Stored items
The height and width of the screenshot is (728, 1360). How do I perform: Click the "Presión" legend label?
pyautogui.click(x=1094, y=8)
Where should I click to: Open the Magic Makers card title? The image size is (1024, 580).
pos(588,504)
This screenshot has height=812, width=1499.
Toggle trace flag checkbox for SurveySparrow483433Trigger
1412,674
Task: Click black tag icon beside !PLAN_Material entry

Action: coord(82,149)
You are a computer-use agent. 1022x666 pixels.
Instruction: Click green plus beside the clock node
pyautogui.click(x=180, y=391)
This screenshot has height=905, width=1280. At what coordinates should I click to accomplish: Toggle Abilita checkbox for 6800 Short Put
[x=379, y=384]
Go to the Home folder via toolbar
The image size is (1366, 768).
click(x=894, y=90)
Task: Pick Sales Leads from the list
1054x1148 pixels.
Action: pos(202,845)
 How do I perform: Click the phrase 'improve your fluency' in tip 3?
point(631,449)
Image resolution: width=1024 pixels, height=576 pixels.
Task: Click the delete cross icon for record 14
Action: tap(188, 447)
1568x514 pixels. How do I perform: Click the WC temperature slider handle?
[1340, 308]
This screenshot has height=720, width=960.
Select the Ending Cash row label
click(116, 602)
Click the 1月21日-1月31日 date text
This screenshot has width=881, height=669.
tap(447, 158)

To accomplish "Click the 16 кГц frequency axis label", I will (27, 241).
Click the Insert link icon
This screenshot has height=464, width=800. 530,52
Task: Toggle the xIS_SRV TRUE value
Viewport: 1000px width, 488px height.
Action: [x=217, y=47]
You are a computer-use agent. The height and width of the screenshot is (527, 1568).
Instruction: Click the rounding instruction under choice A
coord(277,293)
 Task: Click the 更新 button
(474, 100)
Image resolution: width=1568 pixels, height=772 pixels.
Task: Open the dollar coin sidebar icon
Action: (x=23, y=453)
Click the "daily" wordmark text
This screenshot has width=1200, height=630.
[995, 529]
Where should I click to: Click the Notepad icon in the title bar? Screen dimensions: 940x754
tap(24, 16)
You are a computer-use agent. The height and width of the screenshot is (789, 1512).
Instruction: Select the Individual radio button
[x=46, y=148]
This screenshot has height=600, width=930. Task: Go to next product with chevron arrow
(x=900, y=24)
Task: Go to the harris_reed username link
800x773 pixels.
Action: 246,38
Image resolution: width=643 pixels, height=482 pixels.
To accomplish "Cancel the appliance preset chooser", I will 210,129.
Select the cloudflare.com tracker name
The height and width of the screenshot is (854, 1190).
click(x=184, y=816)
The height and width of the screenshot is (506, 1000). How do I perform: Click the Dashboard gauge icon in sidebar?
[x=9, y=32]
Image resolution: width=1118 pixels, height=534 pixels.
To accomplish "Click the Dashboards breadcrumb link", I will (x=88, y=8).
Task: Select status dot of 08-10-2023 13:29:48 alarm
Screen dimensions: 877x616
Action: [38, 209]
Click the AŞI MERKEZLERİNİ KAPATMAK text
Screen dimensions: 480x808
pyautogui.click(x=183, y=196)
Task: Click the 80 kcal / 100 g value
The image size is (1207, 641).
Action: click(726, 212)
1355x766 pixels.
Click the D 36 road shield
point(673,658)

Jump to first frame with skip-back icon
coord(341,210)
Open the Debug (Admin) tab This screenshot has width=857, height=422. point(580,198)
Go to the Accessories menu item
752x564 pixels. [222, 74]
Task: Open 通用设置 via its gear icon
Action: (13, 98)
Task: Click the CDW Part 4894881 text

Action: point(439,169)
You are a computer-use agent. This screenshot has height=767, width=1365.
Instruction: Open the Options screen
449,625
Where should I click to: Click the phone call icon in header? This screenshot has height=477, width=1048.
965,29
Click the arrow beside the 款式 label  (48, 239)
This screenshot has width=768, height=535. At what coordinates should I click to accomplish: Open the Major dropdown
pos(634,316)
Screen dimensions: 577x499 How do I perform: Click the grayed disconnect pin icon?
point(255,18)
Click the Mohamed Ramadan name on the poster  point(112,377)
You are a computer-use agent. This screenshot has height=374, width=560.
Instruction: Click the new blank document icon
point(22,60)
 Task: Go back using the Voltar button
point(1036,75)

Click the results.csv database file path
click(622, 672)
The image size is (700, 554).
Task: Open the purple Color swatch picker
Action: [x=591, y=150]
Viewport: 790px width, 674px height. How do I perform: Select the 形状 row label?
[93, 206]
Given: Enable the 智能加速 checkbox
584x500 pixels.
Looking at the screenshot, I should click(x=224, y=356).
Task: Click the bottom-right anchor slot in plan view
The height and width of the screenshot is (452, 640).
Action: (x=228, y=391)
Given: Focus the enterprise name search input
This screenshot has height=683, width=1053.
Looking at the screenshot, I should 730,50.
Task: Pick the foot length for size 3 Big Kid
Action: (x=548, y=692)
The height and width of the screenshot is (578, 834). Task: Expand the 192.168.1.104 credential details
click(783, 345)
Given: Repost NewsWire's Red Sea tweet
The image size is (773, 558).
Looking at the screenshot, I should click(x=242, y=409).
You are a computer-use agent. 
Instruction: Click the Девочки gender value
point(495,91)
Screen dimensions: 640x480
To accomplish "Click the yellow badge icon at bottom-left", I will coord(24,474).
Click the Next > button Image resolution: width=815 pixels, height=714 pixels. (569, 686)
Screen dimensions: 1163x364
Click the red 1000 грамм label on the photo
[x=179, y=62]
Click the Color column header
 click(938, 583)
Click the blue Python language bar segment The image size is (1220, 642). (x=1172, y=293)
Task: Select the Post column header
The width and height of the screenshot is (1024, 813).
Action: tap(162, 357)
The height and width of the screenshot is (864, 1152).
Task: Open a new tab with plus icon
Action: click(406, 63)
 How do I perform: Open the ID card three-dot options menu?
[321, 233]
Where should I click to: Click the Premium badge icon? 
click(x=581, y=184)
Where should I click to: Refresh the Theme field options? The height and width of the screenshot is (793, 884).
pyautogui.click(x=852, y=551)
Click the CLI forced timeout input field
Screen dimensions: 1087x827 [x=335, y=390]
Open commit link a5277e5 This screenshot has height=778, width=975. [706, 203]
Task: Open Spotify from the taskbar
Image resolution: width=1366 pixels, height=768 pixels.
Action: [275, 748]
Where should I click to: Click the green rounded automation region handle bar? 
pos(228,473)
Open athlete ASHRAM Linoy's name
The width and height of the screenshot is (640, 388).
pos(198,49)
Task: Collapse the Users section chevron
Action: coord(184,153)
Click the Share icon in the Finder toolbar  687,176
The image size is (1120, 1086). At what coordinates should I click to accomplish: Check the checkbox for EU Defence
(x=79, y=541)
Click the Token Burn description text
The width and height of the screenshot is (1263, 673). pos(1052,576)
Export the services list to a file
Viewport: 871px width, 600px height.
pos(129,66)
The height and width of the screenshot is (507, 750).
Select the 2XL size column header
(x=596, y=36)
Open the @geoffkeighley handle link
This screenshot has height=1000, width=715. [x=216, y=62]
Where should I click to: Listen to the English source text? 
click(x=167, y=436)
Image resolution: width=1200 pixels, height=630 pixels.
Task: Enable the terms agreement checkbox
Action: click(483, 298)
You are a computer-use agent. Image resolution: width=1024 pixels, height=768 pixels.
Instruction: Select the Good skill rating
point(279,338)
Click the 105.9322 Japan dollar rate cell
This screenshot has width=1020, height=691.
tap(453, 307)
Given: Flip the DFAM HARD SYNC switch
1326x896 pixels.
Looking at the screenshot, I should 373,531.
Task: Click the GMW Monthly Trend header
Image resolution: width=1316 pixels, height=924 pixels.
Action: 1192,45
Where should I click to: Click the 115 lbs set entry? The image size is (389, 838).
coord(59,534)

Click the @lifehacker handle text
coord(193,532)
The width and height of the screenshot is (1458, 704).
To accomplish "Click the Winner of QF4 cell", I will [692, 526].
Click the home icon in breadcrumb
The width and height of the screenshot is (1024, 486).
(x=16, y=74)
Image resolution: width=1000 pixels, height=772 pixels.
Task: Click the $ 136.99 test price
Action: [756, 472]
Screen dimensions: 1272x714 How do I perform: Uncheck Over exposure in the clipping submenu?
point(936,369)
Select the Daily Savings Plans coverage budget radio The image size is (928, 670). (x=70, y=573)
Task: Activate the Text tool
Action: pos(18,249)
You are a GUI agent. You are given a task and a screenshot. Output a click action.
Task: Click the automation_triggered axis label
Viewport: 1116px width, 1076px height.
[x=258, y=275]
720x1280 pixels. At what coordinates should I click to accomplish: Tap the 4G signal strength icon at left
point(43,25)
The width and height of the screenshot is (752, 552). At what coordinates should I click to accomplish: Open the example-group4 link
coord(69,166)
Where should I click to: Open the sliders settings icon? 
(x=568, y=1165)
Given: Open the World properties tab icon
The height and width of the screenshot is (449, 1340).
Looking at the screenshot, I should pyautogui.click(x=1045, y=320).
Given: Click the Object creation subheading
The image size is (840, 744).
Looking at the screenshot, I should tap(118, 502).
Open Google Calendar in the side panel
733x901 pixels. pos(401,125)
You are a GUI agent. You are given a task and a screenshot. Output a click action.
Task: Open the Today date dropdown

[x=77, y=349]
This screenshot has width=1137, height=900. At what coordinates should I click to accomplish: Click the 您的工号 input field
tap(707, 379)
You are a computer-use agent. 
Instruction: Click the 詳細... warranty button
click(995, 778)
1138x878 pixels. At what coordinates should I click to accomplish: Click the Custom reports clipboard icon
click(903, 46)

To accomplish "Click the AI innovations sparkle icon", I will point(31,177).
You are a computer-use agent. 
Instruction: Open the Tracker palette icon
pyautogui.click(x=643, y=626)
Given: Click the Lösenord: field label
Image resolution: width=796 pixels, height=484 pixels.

§ WHAT THE TASK REQUIRES
After locating the line that contains "You are a computer-use agent. 1022x666", please copy exactly every line from the start of the records through it, and nothing else.

§ EXPECTED ANSWER
The height and width of the screenshot is (728, 1360). How do I perform: Click the "Presión" legend label?
pyautogui.click(x=1094, y=8)
Where should I click to: Open the Magic Makers card title? The image size is (1024, 580).
pos(588,504)
This screenshot has height=812, width=1499.
Toggle trace flag checkbox for SurveySparrow483433Trigger
1412,674
Task: Click black tag icon beside !PLAN_Material entry

Action: coord(82,149)
You are a computer-use agent. 1022x666 pixels.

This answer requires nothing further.